* WHAT YOU HAVE TO DO *
Would you transcribe exactly the lines from the one containing "Screen dimensions: 800x600" to the last line of the data below, both ends included, but none of the pictures?
(Beginning of AVAILABLE DATA)
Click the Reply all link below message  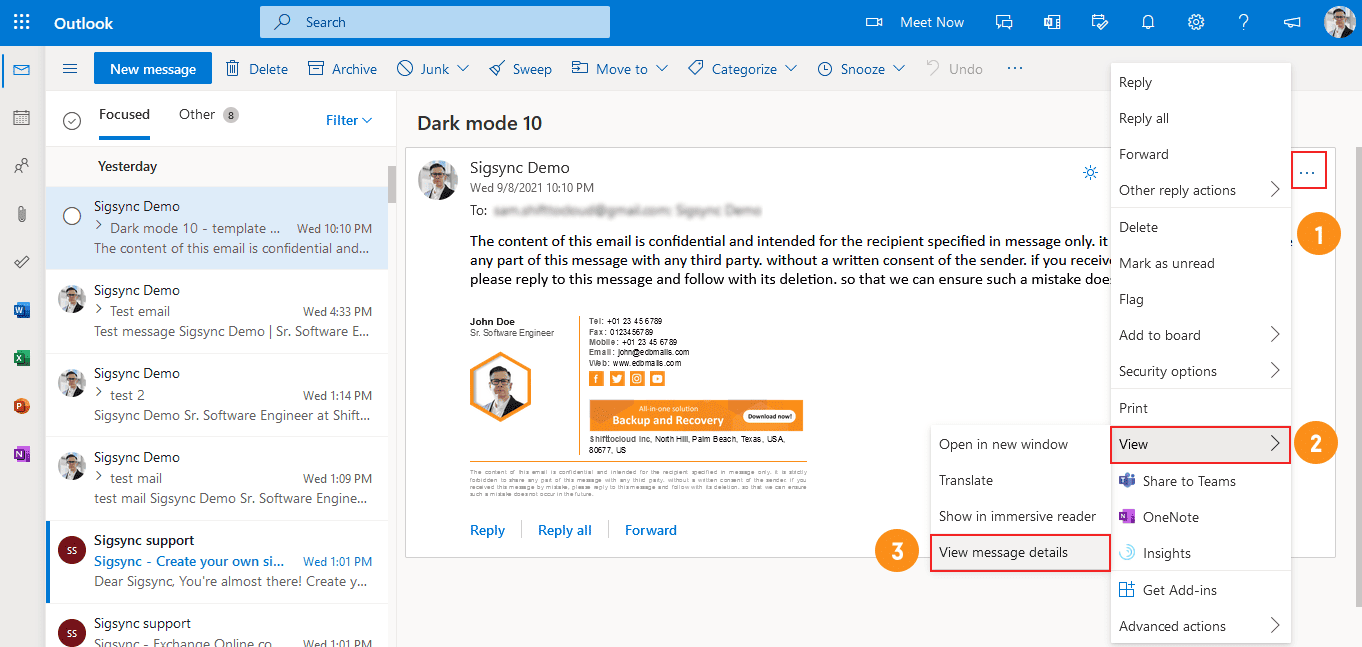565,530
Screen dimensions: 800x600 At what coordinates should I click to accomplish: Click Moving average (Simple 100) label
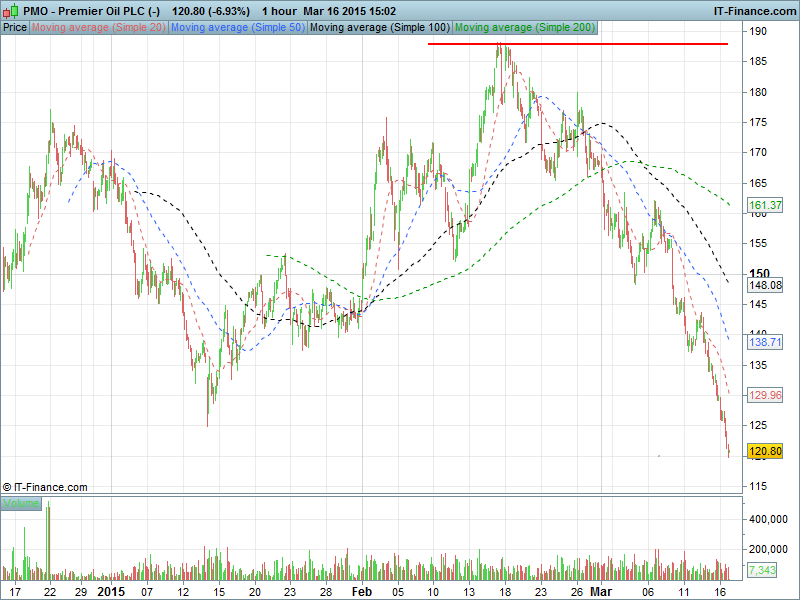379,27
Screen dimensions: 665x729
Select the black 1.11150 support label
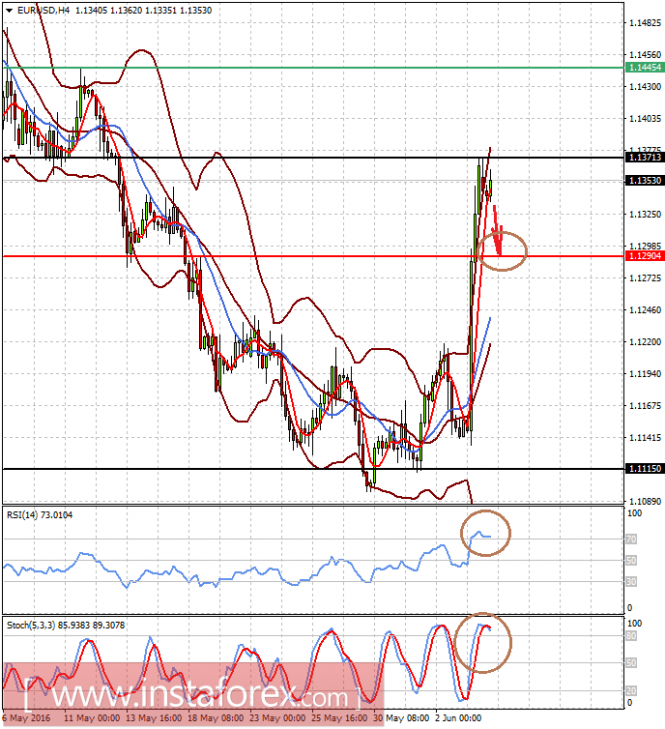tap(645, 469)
(End of AVAILABLE DATA)
* ANSWER BELOW *
Screen dimensions: 800x600 At what coordinates should I click to accomplish: Click Moving average (Simple 100) label
379,27
Screen dimensions: 665x729
Select the black 1.11150 support label
tap(645, 469)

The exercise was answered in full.